Там в кустах,  на берегу, всегда стояли несколько лодок унженок  на случай, если кому из их братства нужно будет спешно  возвратится восвояси по реке. Особенны  эти лодки были тем, что могли быстро перенести любого вверх по реке против течения, а потом, освобожденные от пассажиров, своим ходом возвращались к месту стоянки, таким образом, обслуживая всех колдунов, шаманов, знахарей и волхвов  селений по берегам великой древней Унжи, Межи, Янги, Портюга, Конюга и Мичуга и других  речек и речушек. В те времена берега этих рек были заселены людьми и сами они были полноводны, не то, что сейчас. Как говорится, воробью по колено. 
   Если кто из простых смертных пытался воспользоваться унженками, они сразу наполнялись водой и тонули, едва отплыв от берега. Фердос побрел вверх по склону, опираясь на посох. Там на верху, в густом ельнике, огороженном от глаз постороннего семью  рядами засек ( не проберешься, если не знаешь вход в этот лабиринт, и не выберешься из него, если не знаешь, как по нему пройти)  и была та самая магазея.  Фердос взглянул на магазейщика из-под черной метки - так говорят о высоких людях, которым приходится пригибаться, чтобы войти в прокопченный от дыма зажженного  очага проем двери, сухо поздоровался, назвал ему два необходимых ему снадобья и устало опустился на лавку, пока тот, суетясь и бормоча что-то под нос, бегал между полками. Наконец два мешочка были наполнены, он подал их ведуну. Тот раскрыл каждый из них и понюхал, содержимое первого мешочка его удовлетворило, а вот запах второго…

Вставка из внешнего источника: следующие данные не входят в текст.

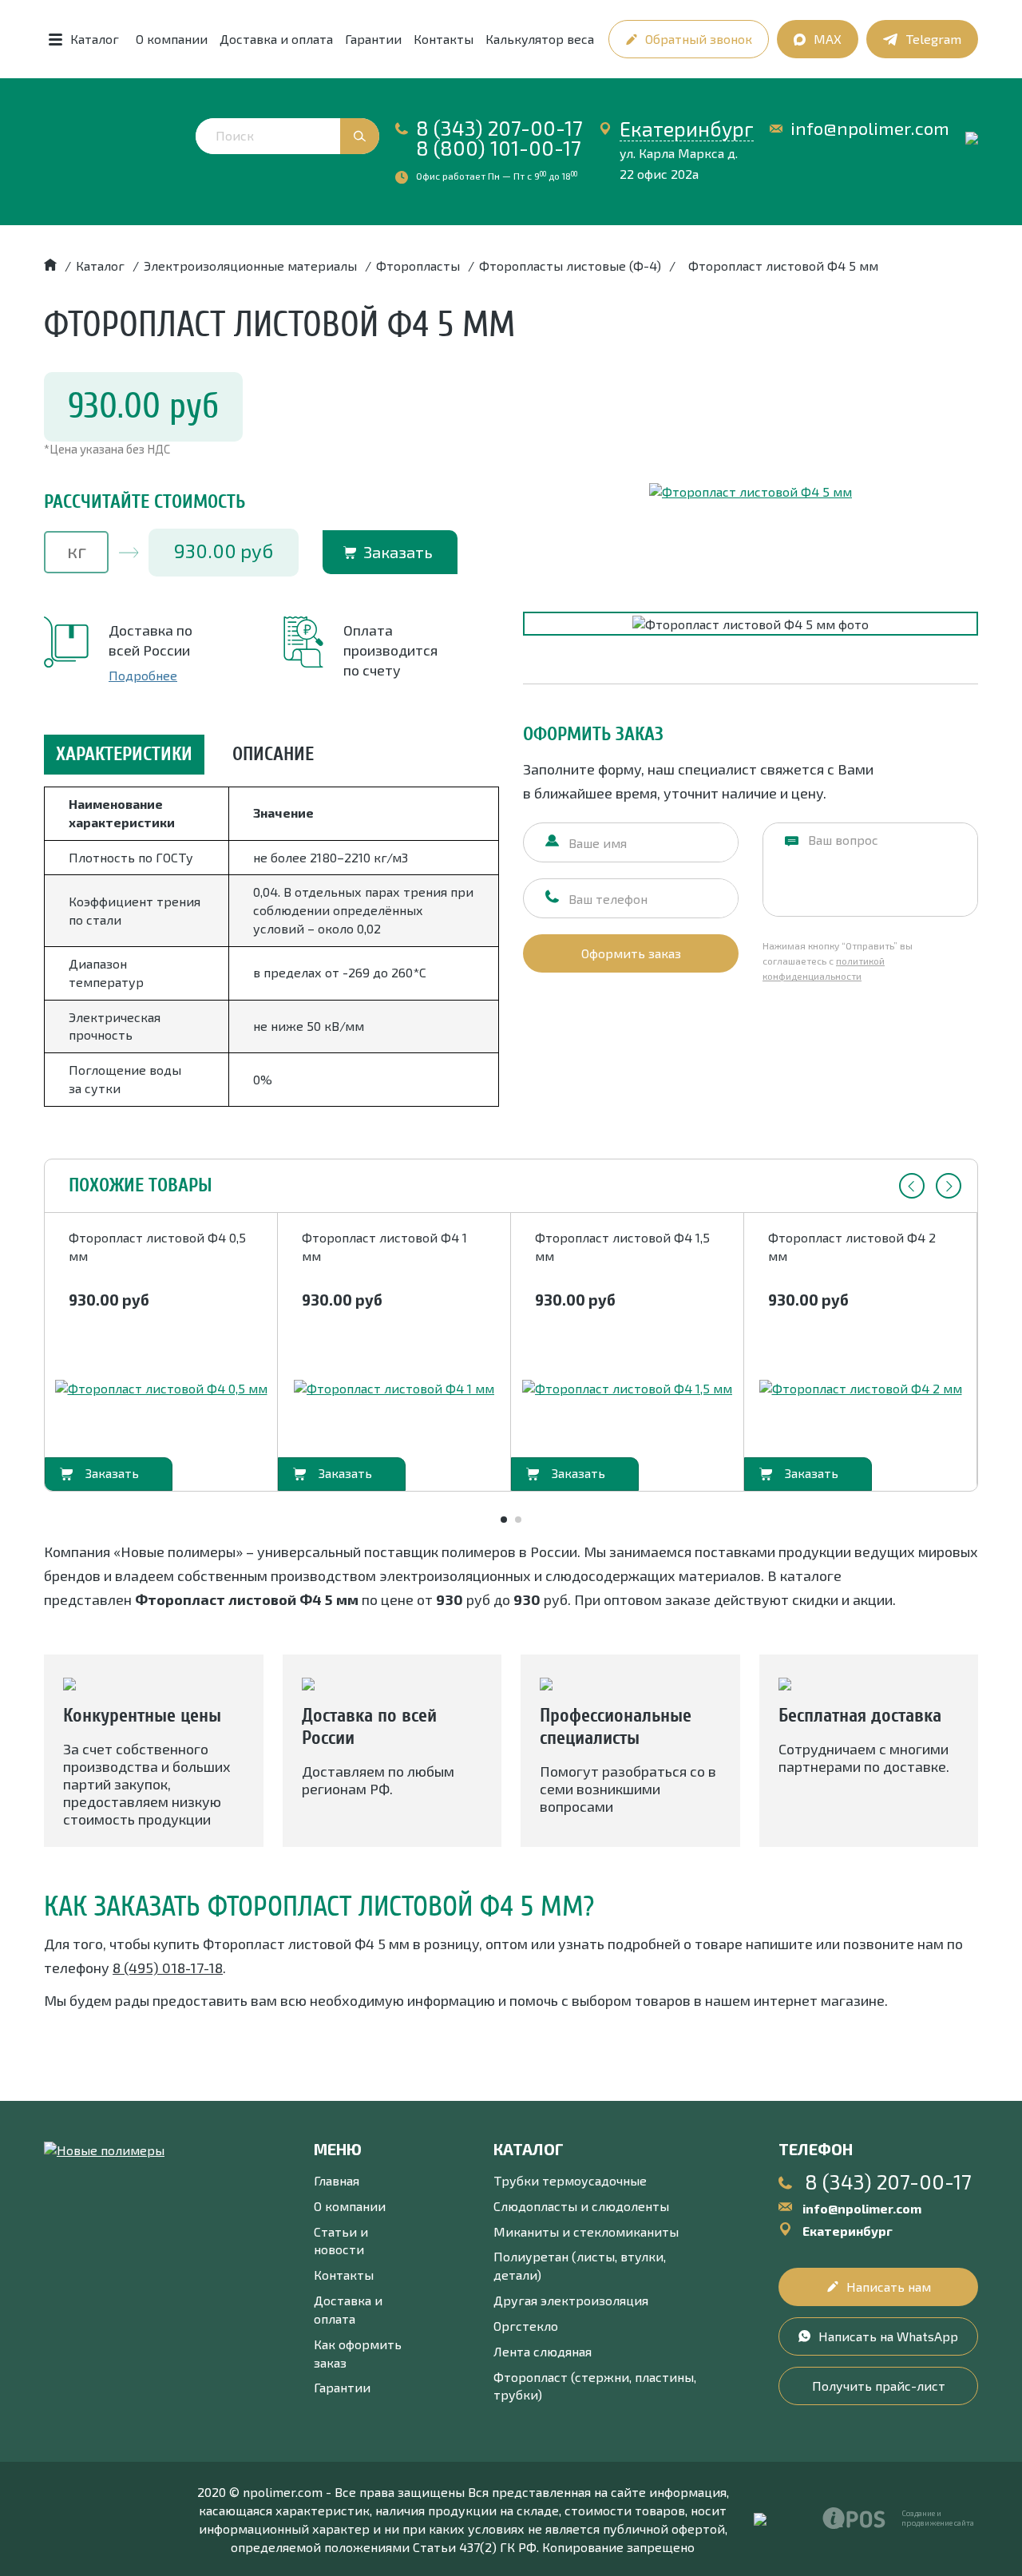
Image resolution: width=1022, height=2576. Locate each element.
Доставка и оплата (276, 38)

-Ты подсунул мне можжевельник, что растет у реки Ночной Портюг, вместо суданского кедра – жулик.
- А чем докажешь, что ты  суданский кедр просил, кто подтвердит? Может ты ошибся. Надо было с собой свидетеля привести. – Рассмеялся в глаза магазейщик .

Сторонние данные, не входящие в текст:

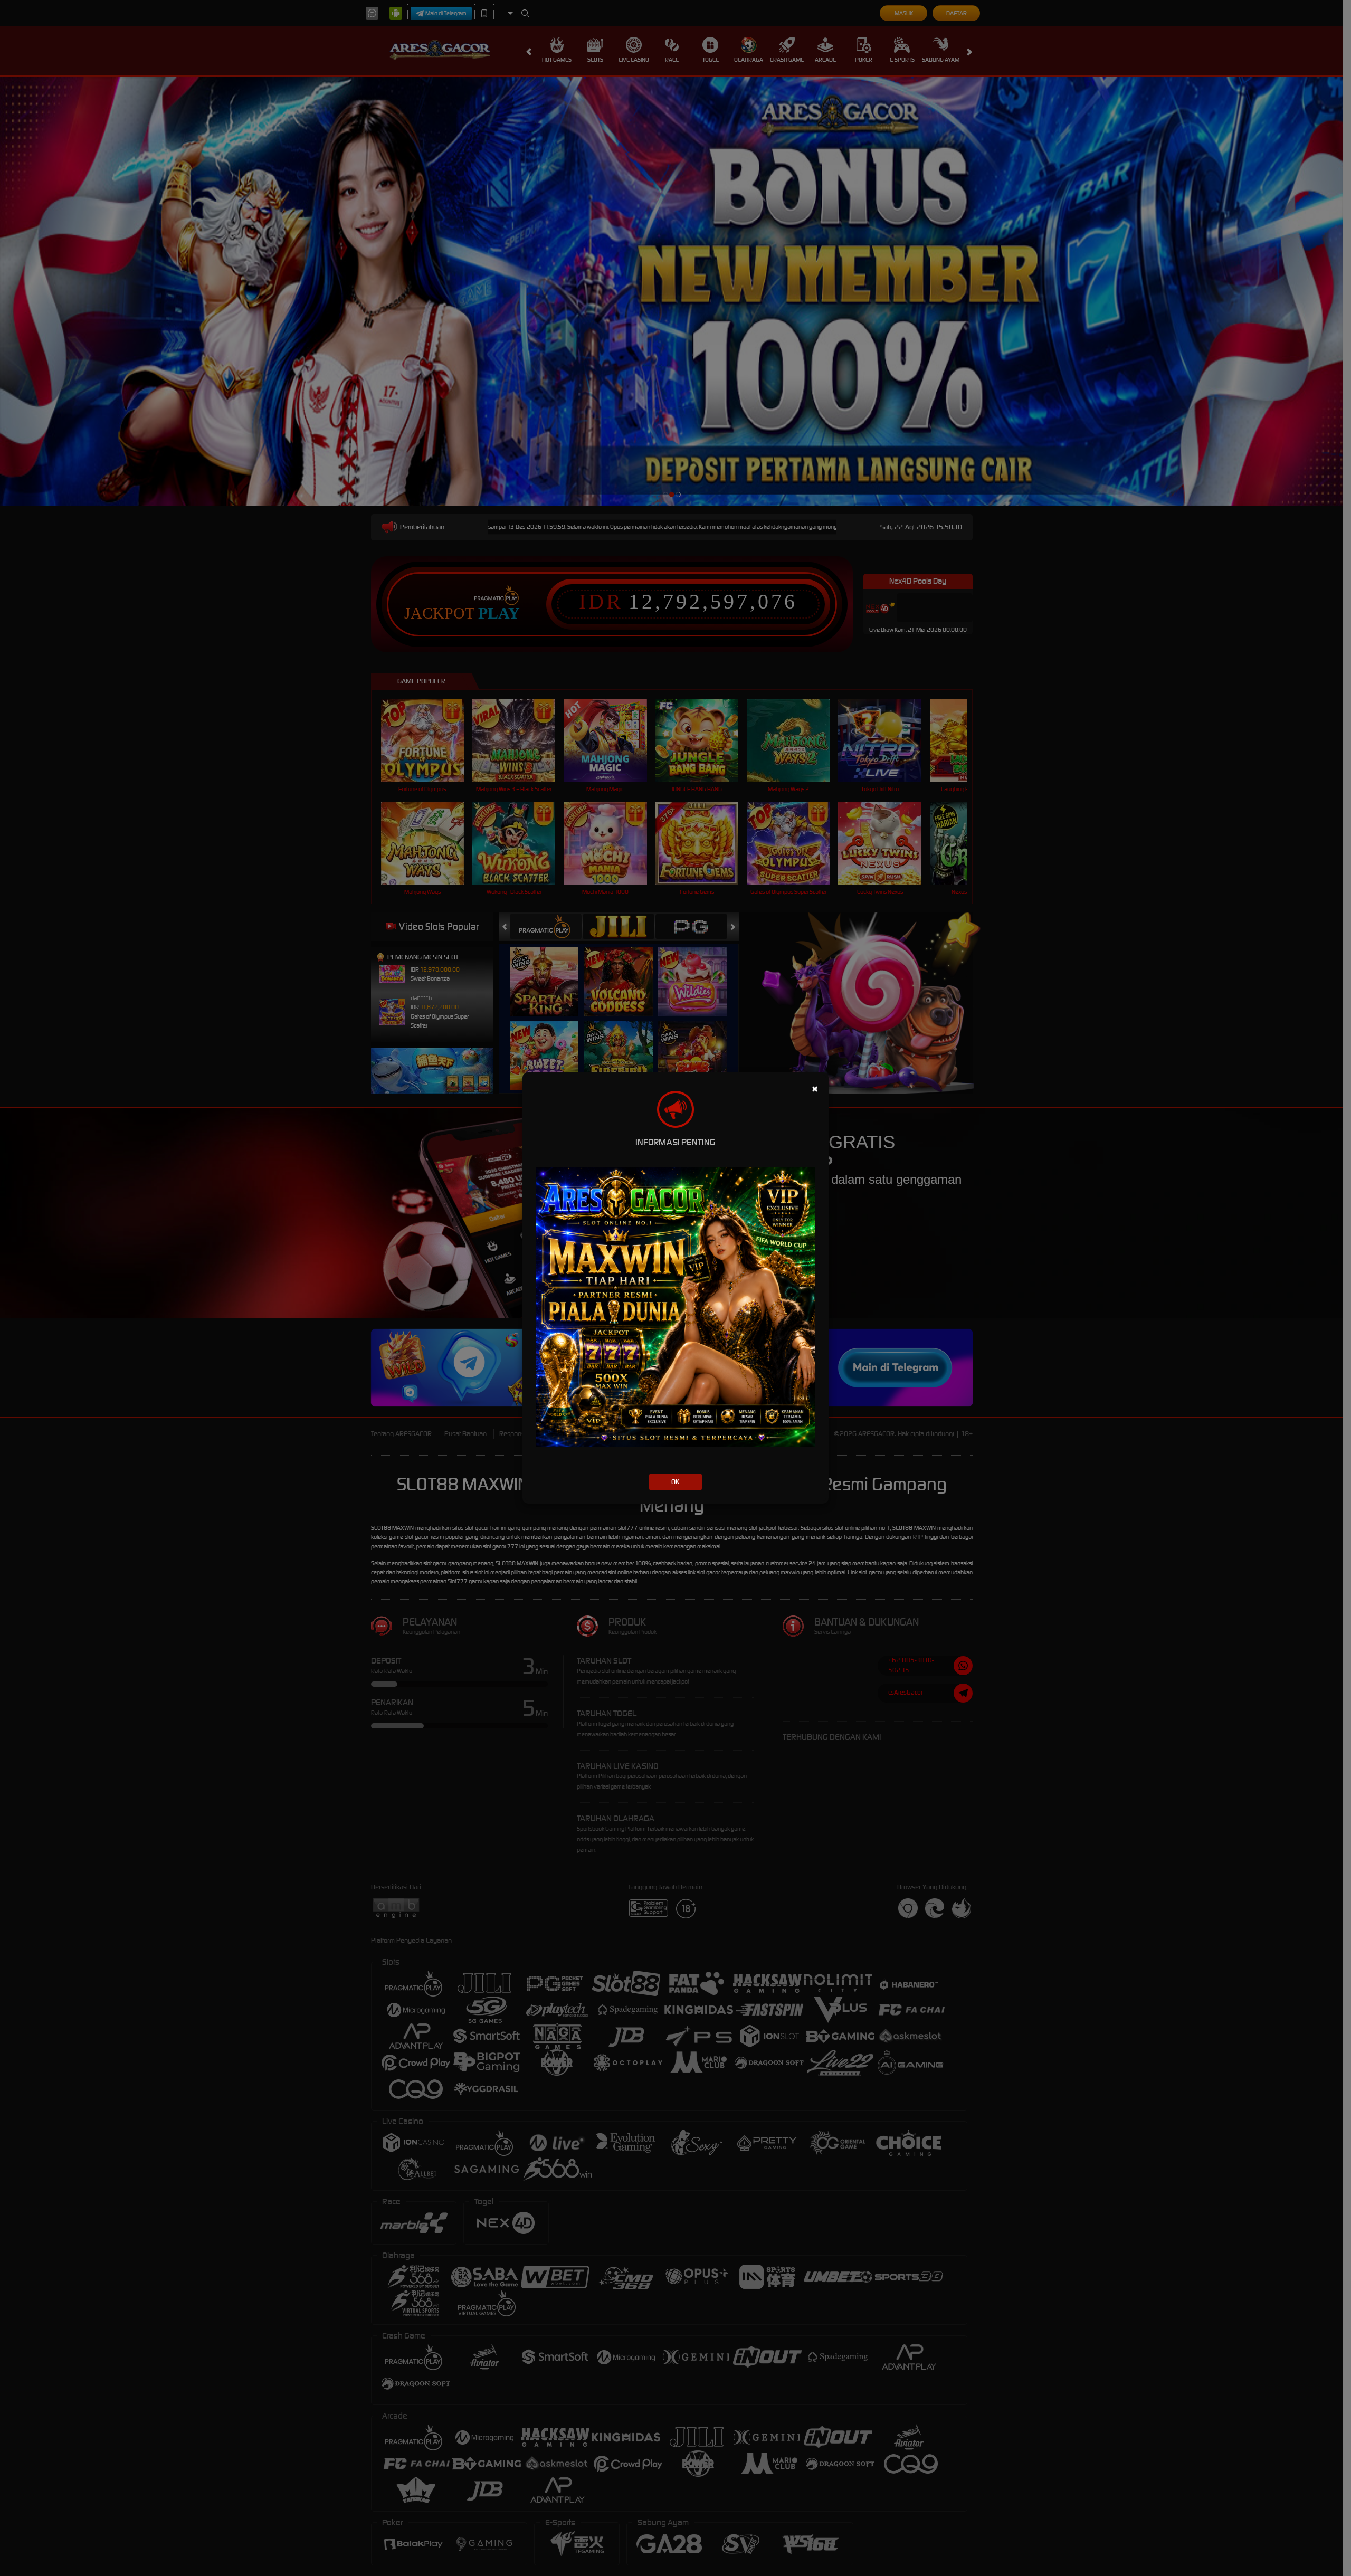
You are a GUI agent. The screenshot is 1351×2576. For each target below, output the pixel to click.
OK (675, 1481)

-Ах, ты… - и он замахнулся на Шистома посохом, украшенным искусно вырезанной из кости головой оленя.
-Но, но! - закричал магазейщик – нападение при исполнении.- Он заверещал, издавая условный призывный клич. Этого Фердосу и надо было.
 В этот момент, чего никак не ожидал Шистом, иначе он не стал бы пользоваться условным кличем,  желтая змейка сползла с сапога Волхва и обернулась простой мерянской девушкой. На клич  Шистома в мгновение ока   прилетели, прискакали прибежали все волхвы, колдуны, знахари, которые были рядом в образе лисиц, птиц  и прочего зверья. Разумеется, это те, кто этим искусством оборачиваться в зверье разное владел.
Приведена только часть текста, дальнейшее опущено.